START Records to process
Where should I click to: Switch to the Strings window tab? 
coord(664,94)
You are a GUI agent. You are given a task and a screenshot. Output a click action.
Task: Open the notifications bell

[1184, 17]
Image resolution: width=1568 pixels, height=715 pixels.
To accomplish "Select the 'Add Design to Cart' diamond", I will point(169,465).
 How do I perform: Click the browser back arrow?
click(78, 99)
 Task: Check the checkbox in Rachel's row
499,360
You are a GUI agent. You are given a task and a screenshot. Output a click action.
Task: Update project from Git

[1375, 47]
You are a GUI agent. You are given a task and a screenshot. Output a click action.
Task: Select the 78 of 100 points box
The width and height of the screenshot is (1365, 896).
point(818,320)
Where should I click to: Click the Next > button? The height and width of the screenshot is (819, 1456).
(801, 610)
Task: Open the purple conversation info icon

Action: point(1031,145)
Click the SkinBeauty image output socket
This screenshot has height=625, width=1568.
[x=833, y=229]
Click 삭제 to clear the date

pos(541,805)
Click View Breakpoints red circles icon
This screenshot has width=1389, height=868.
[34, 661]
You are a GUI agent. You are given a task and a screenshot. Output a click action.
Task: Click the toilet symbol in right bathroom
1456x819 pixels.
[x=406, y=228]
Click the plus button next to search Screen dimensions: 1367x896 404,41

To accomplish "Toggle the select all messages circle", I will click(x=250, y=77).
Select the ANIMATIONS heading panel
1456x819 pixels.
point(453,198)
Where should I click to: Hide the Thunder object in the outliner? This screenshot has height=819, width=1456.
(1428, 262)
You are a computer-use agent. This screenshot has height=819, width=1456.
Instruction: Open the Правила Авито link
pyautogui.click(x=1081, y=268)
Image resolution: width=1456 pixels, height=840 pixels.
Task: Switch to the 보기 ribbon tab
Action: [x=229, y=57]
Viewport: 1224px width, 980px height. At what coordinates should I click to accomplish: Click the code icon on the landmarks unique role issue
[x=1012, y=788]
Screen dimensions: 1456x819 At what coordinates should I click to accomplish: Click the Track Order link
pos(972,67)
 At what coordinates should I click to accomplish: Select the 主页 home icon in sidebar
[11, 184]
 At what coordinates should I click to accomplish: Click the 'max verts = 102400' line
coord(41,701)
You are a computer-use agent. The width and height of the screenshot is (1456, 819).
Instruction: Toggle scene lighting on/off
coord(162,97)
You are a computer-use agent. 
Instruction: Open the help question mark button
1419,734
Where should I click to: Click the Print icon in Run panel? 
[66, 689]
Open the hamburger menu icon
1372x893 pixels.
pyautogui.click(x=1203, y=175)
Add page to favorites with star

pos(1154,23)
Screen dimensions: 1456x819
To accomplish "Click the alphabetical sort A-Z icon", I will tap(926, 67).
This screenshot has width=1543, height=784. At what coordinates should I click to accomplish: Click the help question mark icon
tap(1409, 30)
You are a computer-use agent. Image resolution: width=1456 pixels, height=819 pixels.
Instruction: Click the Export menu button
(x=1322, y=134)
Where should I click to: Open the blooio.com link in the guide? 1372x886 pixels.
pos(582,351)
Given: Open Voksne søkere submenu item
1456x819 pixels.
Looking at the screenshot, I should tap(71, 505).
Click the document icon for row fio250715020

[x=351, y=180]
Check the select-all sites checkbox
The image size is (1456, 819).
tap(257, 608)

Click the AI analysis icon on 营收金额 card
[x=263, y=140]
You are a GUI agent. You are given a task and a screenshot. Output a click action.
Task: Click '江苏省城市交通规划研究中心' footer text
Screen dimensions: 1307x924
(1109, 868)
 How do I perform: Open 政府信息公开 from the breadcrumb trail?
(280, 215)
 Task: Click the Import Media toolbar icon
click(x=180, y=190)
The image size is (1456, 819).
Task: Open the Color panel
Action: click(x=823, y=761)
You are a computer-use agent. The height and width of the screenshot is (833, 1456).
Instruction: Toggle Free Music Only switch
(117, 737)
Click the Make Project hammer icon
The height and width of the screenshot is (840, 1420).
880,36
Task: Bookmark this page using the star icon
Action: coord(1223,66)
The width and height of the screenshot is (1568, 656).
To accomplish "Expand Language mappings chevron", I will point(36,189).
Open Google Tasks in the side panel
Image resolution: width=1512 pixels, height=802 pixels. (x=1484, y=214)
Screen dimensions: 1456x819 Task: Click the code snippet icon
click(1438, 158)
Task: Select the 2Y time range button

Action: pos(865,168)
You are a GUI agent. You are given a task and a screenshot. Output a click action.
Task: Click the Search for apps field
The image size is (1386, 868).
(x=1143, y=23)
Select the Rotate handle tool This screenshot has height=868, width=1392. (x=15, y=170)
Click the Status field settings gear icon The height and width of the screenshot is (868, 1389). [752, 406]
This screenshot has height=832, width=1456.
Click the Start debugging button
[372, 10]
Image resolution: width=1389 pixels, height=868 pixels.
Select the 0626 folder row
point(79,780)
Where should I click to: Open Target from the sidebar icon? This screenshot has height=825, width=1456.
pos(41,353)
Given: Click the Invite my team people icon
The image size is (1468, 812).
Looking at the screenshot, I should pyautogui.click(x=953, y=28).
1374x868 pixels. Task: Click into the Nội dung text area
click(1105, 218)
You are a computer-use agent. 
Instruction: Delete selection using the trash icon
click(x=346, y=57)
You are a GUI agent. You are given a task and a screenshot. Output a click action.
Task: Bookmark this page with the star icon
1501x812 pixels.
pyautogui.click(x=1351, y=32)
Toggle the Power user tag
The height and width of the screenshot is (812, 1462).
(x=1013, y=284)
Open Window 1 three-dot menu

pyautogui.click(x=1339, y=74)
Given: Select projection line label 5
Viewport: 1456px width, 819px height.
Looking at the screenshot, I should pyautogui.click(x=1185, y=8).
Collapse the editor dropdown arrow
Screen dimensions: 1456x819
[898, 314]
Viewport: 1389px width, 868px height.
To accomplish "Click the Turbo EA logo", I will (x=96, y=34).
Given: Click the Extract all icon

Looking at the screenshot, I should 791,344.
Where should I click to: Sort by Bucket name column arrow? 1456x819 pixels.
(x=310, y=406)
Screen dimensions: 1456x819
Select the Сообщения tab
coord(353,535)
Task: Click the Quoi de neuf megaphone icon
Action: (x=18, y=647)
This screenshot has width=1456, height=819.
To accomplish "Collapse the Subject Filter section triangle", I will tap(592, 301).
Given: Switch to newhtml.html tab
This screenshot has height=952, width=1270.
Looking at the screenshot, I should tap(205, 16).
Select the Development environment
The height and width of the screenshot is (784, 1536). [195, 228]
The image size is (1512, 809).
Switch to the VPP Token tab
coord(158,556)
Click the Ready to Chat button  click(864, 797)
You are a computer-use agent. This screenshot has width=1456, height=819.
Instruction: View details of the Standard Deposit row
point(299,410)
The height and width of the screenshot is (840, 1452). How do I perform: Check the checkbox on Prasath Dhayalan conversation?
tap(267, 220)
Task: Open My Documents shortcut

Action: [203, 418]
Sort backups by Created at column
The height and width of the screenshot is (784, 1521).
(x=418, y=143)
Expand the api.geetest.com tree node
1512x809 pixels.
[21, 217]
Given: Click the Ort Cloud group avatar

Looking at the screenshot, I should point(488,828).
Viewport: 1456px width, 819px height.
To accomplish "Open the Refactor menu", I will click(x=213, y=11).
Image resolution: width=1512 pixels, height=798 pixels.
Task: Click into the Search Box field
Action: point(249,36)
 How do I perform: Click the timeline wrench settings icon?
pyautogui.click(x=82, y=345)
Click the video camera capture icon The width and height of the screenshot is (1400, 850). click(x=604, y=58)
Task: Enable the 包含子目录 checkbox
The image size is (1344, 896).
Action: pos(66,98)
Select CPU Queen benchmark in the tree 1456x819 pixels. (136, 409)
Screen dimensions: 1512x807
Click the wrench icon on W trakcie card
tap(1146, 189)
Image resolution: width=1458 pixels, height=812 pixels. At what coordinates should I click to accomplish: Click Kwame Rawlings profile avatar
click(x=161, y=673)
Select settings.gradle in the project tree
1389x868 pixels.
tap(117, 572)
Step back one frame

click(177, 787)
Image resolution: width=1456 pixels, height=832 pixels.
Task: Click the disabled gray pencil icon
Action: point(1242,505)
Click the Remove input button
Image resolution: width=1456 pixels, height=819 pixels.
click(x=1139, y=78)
END Records to process
*Your instructions:* Copy each line above where the string "computer" occurs.

*Exercise solution:*
You are a computer-use agent. This screenshot has height=819, width=1456.
You are a computer-use agent. The width and height of the screenshot is (1456, 819).
You are a computer-use agent. 
You are a computer-use agent. Image resolution: width=1456 pixels, height=819 pixels.
You are a computer-use agent. The height and width of the screenshot is (833, 1456).
You are a computer-use agent. 
You are a computer-use agent. This screenshot has width=1456, height=819.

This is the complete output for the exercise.